Source document:
“Read the music. Don’t look at the keys. Don’t memorize,” said Miss Baz, my piano teacher. She had chinky eyes and white hair and she looked ancient, especially to my nine-year old self. She blended in quite well with the antique surroundings of the Fernandez Piano school in the 1980’s. My lessons were held in a little back corner of the school where there was an open door leading outside, which provided light to that small space.
I would look longingly at that door during my sessions with Miss Baz. I imagined myself jumping around outside like the little elves which adorned my copy of John Thompson’s Easiest Piano Course. I cannot count the number times I kicked myself in the head for volunteering to take piano lessons. I had done so because my friend, Arthur, announced to me that he was taking lessons and at that time, I thought it would be a good idea to also do so, so we could play afterwards.
Little did I anticipate that taking piano lessons meant giving up Saturday morning cartoons. Now I couldn’t watch Scooby Doo, Space Ghost, and Superfriends. I wanted to stop but my dad, who was overjoyed when I finally decided to learn the piano, wouldn’t let me quit at first. He said I would regret it later.
So I endured and I somehow finished John Thompson and went on to grade 1. Then I finished that too and made it to grade 2. And then I couldn’t take it anymore. Perhaps it was because I was learning by rote. I could play my pieces but only after long and arduous practice sessions at home. I could read the notes but at a very slow pace. I would go through them at home and try to memorize everything so I could play them when it was time to face Miss Baz.
I remember being so frustrated several times while practicing at home that I took the piece and crumpled it and threw it on the floor. Miss Baz was not amused when I showed up with an uncrumpled piano piece.
A short while after that I confronted my father and asked why he was forcing me to play the piano. He said he wasn’t forcing me and reminded me that I was the one who wanted to take lessons in the first place. Then he told me to think about it and come back to him later in the day if I really wanted to quit, and that would be the end of it.
So I did, and I stopped playing the piano when I was around 11.
I think that was a huge disappointment for him. He probably thought I would be like him. My dad could play the piano beautifully, and sometimes you only need to hum the music and he could play the chords to accompany the tune. We were a very musical family. My sisters could also play, and my cousins as well. One of them is even a professional concert pianist.

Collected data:
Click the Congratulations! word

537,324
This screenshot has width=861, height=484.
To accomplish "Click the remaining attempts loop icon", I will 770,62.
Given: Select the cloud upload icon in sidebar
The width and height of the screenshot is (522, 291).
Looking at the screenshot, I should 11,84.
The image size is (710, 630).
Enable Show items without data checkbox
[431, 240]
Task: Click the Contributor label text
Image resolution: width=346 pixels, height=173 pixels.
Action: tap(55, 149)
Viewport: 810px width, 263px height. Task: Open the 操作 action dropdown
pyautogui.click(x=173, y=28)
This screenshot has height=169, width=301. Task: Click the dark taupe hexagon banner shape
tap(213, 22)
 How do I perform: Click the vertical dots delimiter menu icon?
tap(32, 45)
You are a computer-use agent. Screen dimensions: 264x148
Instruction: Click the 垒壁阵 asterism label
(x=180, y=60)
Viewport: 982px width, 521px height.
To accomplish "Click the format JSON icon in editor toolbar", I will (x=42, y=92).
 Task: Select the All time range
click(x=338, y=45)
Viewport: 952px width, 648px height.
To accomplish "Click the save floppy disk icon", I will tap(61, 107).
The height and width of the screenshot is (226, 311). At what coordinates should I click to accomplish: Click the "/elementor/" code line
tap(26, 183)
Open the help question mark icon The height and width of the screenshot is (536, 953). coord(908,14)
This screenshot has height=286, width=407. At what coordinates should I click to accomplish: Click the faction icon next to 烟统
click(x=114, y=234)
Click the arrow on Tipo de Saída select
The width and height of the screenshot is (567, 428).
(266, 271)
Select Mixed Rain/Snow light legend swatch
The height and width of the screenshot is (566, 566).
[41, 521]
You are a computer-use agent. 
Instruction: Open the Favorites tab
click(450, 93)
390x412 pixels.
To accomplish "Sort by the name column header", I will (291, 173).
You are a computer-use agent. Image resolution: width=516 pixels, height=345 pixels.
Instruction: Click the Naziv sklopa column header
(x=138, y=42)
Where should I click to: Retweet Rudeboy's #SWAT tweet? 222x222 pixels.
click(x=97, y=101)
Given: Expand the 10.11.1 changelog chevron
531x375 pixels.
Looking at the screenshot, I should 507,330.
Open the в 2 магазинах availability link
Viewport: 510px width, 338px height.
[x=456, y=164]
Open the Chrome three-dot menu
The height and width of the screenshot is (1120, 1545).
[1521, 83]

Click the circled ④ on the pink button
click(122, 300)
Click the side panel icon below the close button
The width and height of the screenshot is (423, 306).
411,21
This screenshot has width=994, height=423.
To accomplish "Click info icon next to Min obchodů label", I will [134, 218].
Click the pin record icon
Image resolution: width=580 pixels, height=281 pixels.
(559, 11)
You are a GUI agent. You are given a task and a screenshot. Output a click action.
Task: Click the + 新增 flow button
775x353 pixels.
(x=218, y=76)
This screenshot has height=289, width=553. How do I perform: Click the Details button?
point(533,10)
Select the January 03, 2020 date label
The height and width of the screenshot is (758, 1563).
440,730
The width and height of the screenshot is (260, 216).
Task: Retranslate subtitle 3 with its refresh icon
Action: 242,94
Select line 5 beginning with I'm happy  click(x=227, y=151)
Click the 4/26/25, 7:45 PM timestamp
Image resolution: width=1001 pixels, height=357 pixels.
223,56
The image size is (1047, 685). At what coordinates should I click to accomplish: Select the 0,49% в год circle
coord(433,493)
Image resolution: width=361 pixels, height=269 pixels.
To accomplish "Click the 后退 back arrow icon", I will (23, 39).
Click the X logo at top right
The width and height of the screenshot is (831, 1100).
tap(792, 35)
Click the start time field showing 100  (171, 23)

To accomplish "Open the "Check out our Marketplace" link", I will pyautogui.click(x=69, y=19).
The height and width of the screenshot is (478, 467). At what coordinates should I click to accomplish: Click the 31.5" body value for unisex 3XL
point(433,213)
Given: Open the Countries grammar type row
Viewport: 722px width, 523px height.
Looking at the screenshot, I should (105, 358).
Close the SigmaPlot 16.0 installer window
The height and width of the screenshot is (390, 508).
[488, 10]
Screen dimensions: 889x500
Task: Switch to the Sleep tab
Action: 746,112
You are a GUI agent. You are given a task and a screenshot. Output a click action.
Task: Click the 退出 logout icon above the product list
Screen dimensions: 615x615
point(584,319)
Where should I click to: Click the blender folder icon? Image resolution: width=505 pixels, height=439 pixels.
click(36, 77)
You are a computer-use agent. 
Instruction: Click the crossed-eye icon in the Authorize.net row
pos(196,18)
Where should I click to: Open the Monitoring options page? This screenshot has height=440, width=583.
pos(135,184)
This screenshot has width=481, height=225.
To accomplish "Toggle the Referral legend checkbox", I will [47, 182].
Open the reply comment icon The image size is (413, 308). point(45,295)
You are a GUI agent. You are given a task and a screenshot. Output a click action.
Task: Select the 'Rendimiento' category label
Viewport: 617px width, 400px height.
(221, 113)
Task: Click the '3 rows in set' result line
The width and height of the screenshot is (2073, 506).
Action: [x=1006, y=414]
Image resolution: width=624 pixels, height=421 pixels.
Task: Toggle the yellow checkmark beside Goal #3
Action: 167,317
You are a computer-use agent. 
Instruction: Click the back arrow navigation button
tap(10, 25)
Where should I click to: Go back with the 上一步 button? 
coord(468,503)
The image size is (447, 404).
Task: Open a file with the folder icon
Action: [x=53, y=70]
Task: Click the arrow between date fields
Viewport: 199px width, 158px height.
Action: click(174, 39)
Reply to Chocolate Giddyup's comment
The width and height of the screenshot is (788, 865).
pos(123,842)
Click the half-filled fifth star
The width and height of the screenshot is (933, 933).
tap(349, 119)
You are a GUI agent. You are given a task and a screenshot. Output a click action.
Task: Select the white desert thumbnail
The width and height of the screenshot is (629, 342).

Check your understanding:
A - Translate this sentence from the piano lessons essay into Spanish: "So I did, and I stopped playing the piano when I was around 11."
B - Reproduce the stretch of the piano lessons essay from "So I did, and" through "professional concert pianist.".
These records were drawn from a separate source.

Exercise results:
A - Así que lo hice, y dejé de tocar el piano cuando tenía unos 11 años.

B -
So I did, and I stopped playing the piano when I was around 11.
I think that was a huge disappointment for him. He probably thought I would be like him. My dad could play the piano beautifully, and sometimes you only need to hum the music and he could play the chords to accompany the tune. We were a very musical family. My sisters could also play, and my cousins as well. One of them is even a professional concert pianist.